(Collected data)
========
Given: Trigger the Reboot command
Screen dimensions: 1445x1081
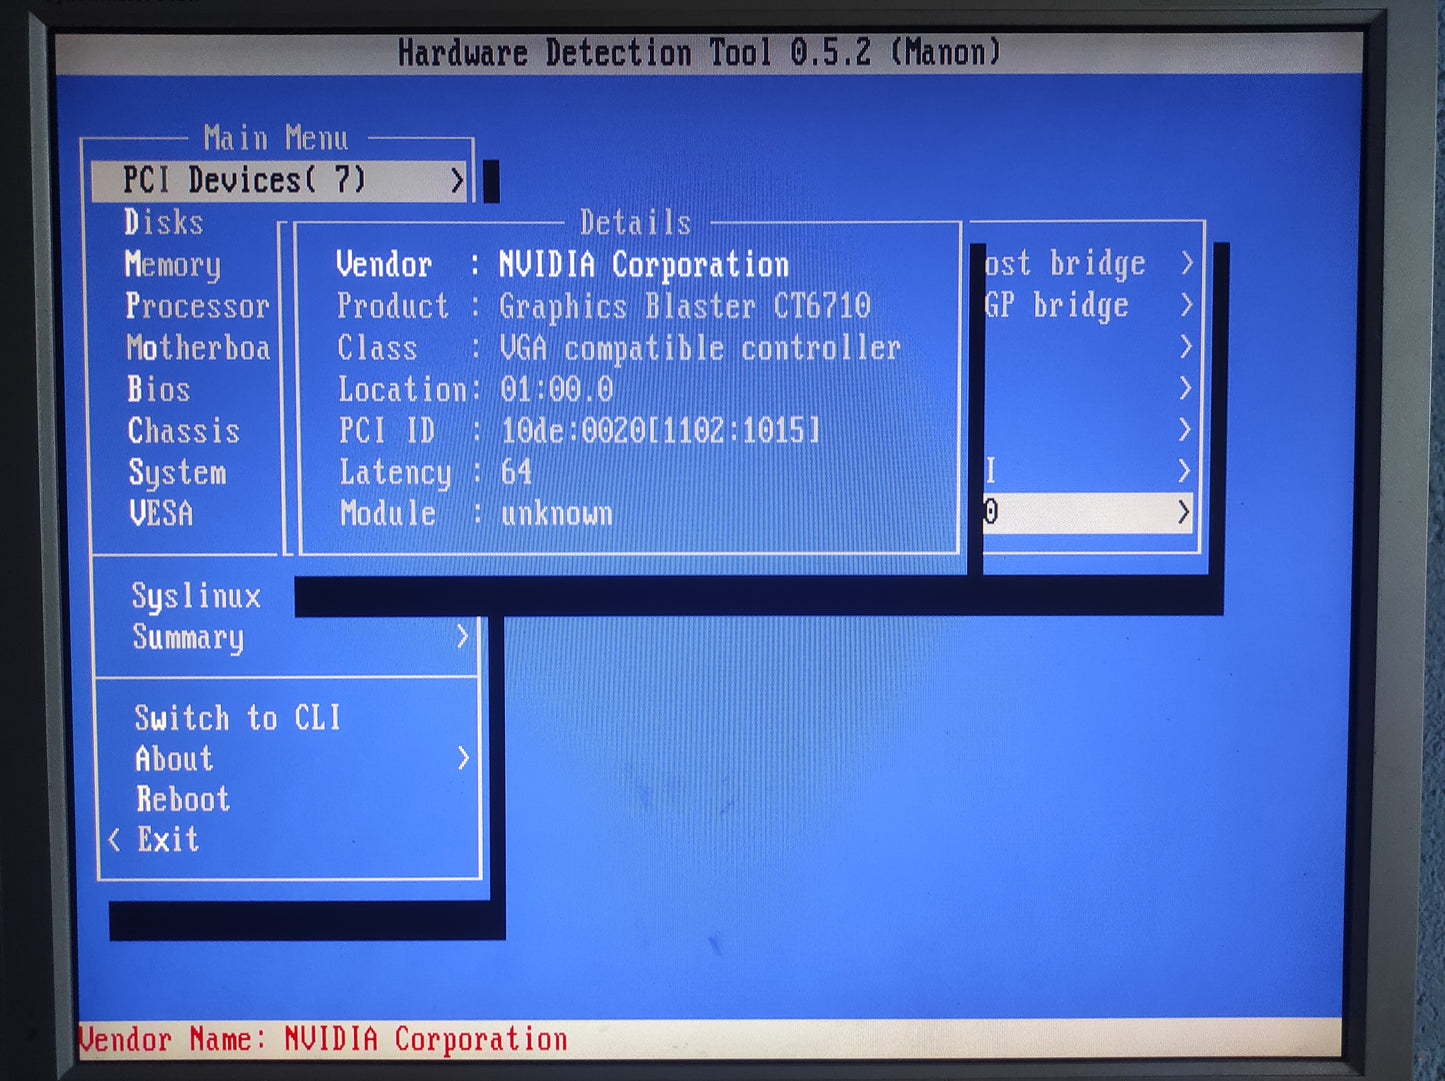Looking at the screenshot, I should point(183,799).
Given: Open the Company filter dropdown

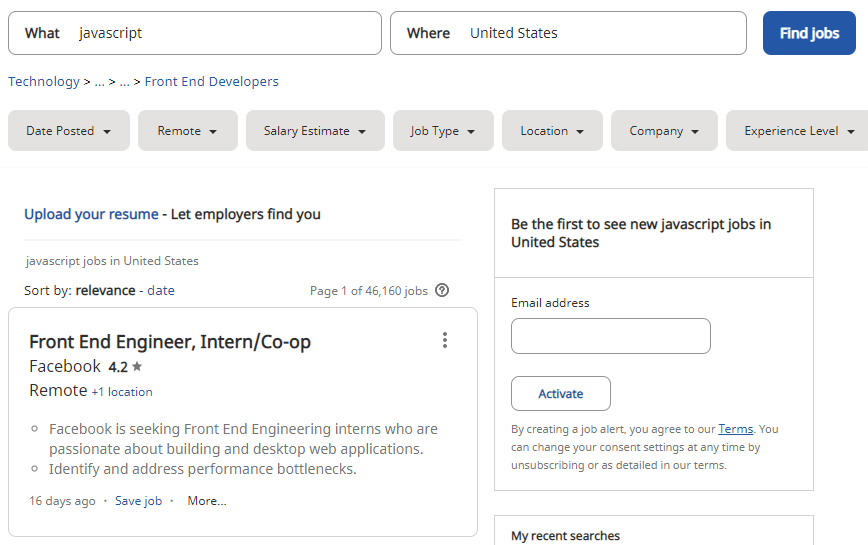Looking at the screenshot, I should click(664, 131).
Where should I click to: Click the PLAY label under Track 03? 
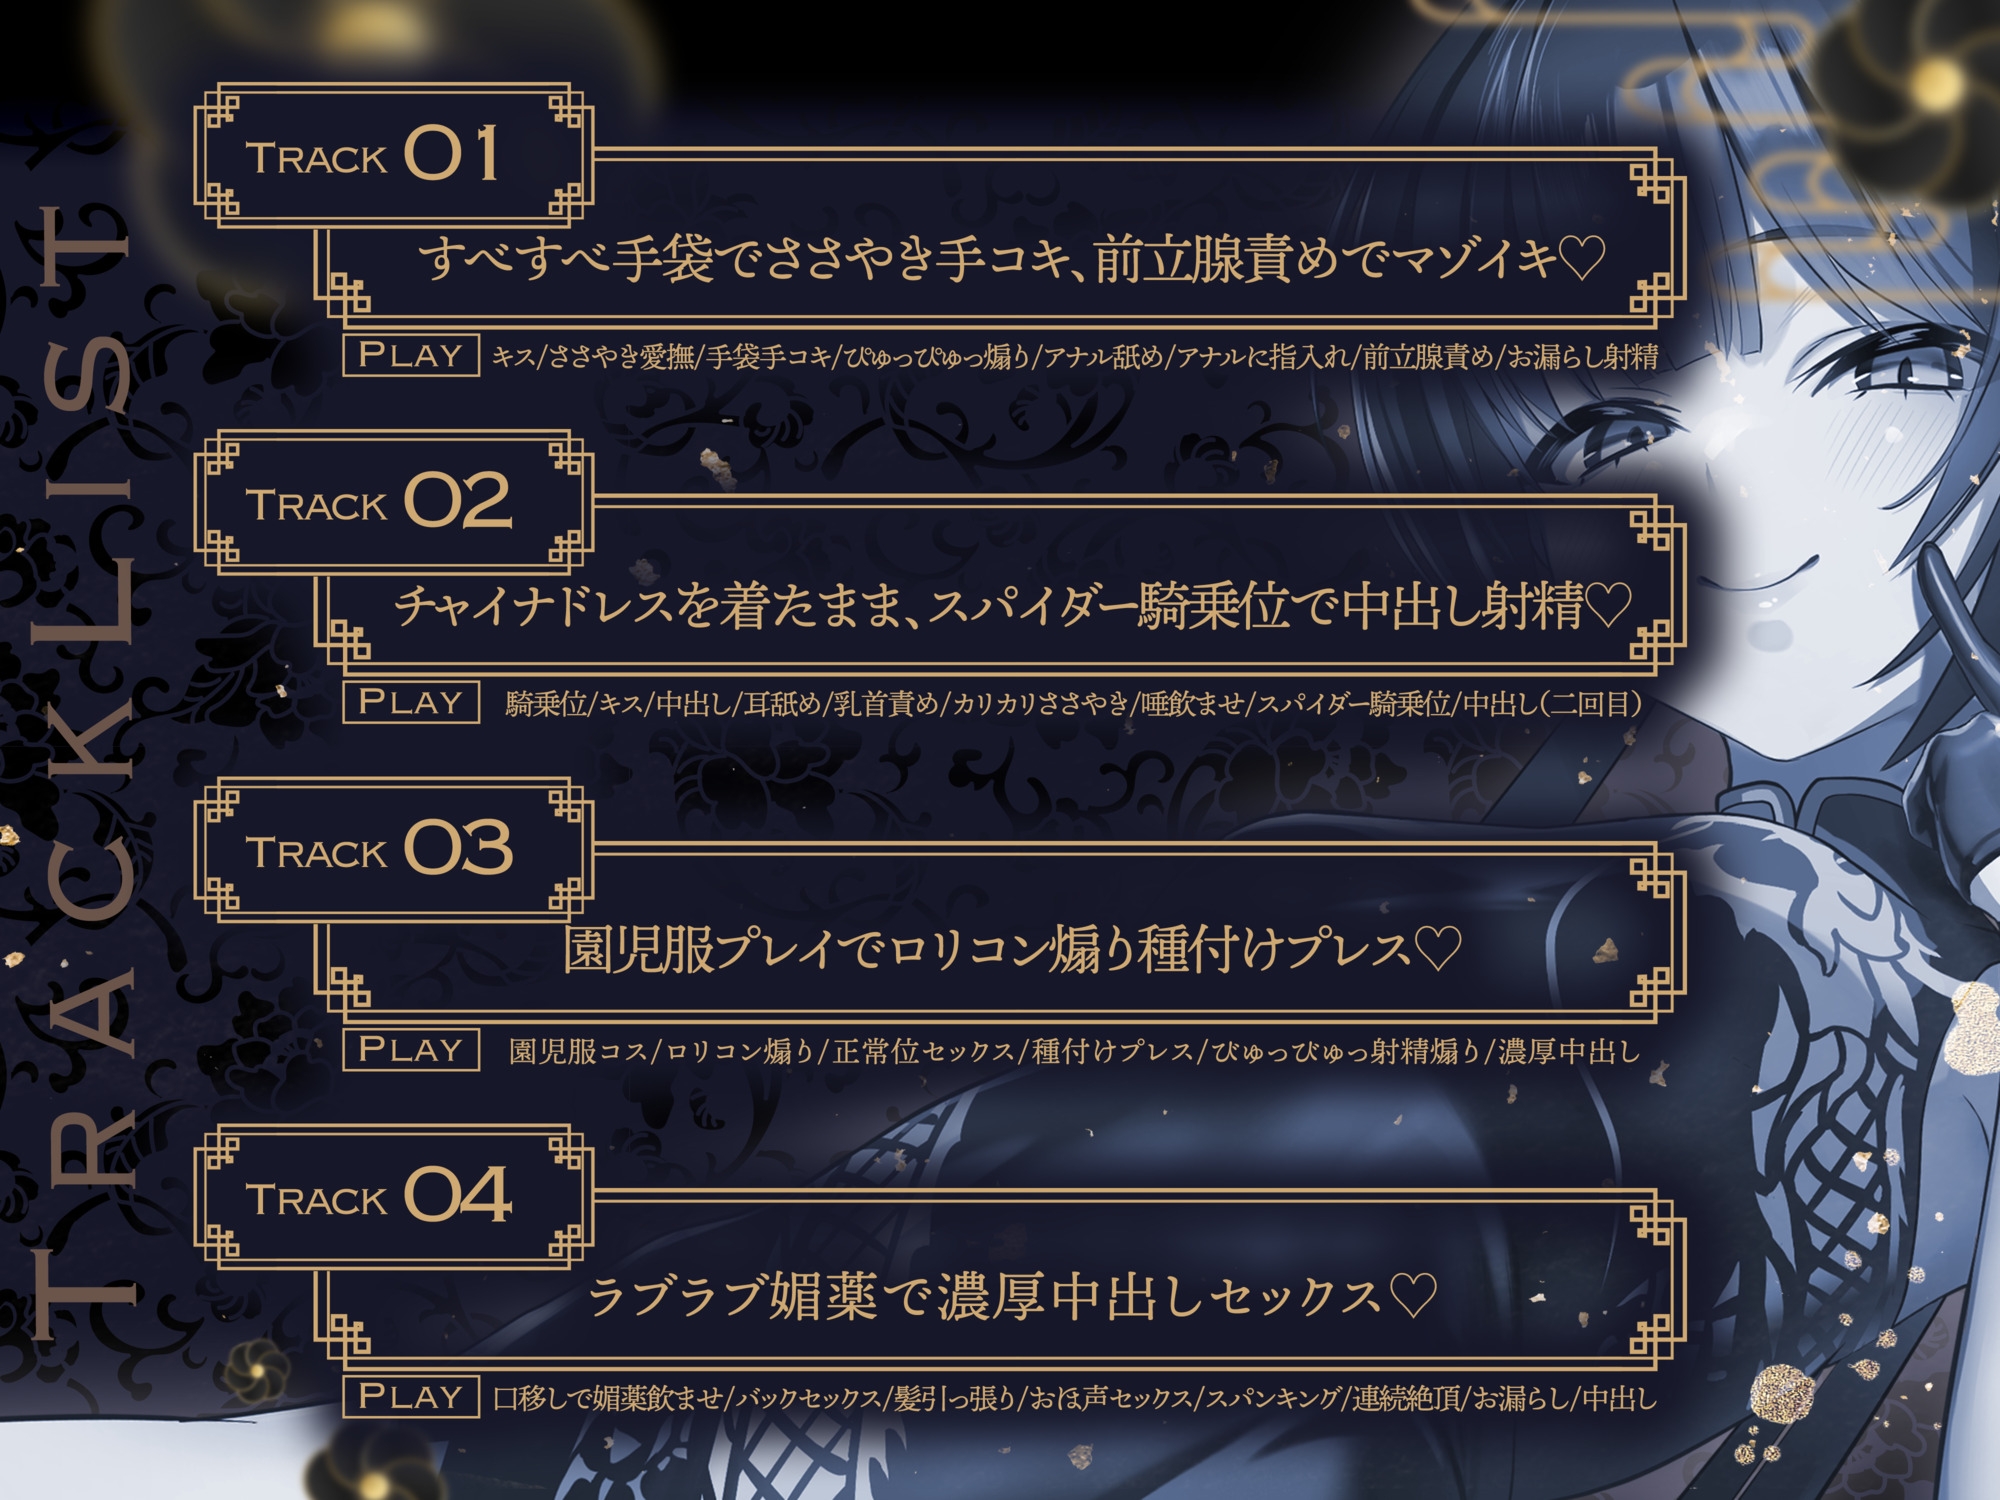(x=411, y=1049)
========
WORK INSTRUCTIONS —
Could you reproduce the data above exactly, without its pictures?

RESULT OF THIS EXERCISE —
Given: Trigger the Reboot command
Screen dimensions: 1445x1081
Looking at the screenshot, I should point(183,799).
Given: Open the Company filter dropdown

Looking at the screenshot, I should click(664, 131).
Where should I click to: Click the PLAY label under Track 03? 
(x=411, y=1049)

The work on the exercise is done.